**Written problem:** Please set out the part of the items that opens with the line containing "Open the kanban columns icon in dock" and closes with the line containing "Action: [85, 94]" as a Markdown table with the columns Row and Line, numbering each line and leaving out blank lines.

## begin Records provided

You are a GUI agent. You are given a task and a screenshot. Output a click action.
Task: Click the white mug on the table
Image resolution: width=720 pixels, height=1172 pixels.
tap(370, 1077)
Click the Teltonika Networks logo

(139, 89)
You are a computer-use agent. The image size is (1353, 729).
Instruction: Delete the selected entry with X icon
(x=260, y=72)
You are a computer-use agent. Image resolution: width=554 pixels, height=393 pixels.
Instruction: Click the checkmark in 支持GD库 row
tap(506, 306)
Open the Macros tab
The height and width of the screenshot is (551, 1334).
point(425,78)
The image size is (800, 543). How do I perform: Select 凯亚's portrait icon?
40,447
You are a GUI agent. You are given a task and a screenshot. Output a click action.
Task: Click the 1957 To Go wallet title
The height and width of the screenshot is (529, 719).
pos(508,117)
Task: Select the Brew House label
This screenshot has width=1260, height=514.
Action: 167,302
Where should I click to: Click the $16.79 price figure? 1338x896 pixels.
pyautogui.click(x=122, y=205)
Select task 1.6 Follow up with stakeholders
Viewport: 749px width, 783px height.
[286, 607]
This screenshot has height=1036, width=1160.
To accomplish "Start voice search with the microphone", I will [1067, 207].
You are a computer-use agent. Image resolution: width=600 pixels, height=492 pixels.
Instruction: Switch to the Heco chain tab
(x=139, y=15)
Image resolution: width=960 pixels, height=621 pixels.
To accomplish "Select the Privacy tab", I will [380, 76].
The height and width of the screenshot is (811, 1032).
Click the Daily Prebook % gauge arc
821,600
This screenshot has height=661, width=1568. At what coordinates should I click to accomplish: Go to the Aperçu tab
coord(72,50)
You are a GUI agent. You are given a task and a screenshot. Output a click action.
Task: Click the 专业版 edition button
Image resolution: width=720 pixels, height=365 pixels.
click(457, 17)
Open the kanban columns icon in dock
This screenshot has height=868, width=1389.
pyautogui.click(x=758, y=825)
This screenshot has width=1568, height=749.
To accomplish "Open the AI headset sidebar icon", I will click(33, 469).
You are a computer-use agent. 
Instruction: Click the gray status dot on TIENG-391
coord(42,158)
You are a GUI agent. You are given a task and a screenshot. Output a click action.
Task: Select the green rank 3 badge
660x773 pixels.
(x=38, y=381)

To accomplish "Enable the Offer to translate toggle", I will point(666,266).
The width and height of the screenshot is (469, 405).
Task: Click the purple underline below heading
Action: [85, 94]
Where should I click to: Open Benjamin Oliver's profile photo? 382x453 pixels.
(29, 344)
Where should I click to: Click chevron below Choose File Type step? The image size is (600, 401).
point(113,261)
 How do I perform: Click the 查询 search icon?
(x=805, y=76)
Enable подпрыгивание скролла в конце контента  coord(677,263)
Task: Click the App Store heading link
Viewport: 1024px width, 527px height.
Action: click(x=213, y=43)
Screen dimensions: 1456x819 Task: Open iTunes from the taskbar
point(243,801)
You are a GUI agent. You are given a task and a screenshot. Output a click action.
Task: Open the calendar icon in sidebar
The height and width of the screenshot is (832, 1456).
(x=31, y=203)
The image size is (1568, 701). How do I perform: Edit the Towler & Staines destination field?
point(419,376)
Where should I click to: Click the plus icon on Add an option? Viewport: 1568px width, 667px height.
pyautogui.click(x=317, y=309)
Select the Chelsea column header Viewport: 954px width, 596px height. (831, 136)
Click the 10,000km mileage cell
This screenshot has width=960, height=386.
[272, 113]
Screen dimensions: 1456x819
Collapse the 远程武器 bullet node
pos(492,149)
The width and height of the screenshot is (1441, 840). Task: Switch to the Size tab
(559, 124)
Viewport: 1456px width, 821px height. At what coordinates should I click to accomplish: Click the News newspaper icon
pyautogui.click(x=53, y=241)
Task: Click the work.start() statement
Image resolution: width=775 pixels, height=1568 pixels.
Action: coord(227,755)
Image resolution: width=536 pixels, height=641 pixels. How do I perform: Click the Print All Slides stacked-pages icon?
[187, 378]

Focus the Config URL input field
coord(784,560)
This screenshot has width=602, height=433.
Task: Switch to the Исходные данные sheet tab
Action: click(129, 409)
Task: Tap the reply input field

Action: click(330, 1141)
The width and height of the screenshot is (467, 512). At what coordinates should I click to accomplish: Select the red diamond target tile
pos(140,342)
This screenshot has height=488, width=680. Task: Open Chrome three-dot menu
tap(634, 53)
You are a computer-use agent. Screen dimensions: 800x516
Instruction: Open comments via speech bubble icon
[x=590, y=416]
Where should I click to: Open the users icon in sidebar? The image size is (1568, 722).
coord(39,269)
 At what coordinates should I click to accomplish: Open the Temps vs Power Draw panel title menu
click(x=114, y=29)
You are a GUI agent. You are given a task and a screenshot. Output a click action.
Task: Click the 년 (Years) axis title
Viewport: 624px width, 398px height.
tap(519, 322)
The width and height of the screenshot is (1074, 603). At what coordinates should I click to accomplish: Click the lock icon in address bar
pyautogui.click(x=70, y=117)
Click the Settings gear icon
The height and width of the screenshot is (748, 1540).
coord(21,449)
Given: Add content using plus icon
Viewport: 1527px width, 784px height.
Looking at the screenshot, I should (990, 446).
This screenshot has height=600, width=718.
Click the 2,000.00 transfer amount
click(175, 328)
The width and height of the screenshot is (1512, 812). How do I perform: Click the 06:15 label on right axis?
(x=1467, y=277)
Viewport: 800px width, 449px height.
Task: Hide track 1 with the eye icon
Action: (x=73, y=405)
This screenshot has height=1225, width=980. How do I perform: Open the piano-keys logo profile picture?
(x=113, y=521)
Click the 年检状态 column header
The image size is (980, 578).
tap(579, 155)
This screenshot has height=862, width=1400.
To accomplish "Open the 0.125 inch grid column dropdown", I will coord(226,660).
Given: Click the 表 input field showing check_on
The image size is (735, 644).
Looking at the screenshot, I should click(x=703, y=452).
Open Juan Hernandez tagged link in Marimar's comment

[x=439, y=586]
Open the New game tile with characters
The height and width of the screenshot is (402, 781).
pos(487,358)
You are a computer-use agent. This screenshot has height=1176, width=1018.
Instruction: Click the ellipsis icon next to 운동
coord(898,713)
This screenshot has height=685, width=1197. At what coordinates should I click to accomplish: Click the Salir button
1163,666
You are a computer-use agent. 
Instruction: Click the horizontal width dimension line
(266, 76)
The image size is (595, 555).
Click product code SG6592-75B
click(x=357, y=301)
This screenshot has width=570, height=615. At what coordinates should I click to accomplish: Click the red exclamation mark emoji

## end Records provided

**Reply:**
| Row | Line |
|---|---|
| 1 | Open the kanban columns icon in dock |
| 2 | This screenshot has height=868, width=1389. |
| 3 | pyautogui.click(x=758, y=825) |
| 4 | This screenshot has width=1568, height=749. |
| 5 | To accomplish "Open the AI headset sidebar icon", I will click(33, 469). |
| 6 | You are a computer-use agent.  |
| 7 | Instruction: Click the gray status dot on TIENG-391 |
| 8 | coord(42,158) |
| 9 | You are a GUI agent. You are given a task and a screenshot. Output a click action. |
| 10 | Task: Select the green rank 3 badge |
| 11 | 660x773 pixels. |
| 12 | (x=38, y=381) |
| 13 | To accomplish "Enable the Offer to translate toggle", I will point(666,266). |
| 14 | The width and height of the screenshot is (469, 405). |
| 15 | Task: Click the purple underline below heading |
| 16 | Action: [85, 94] |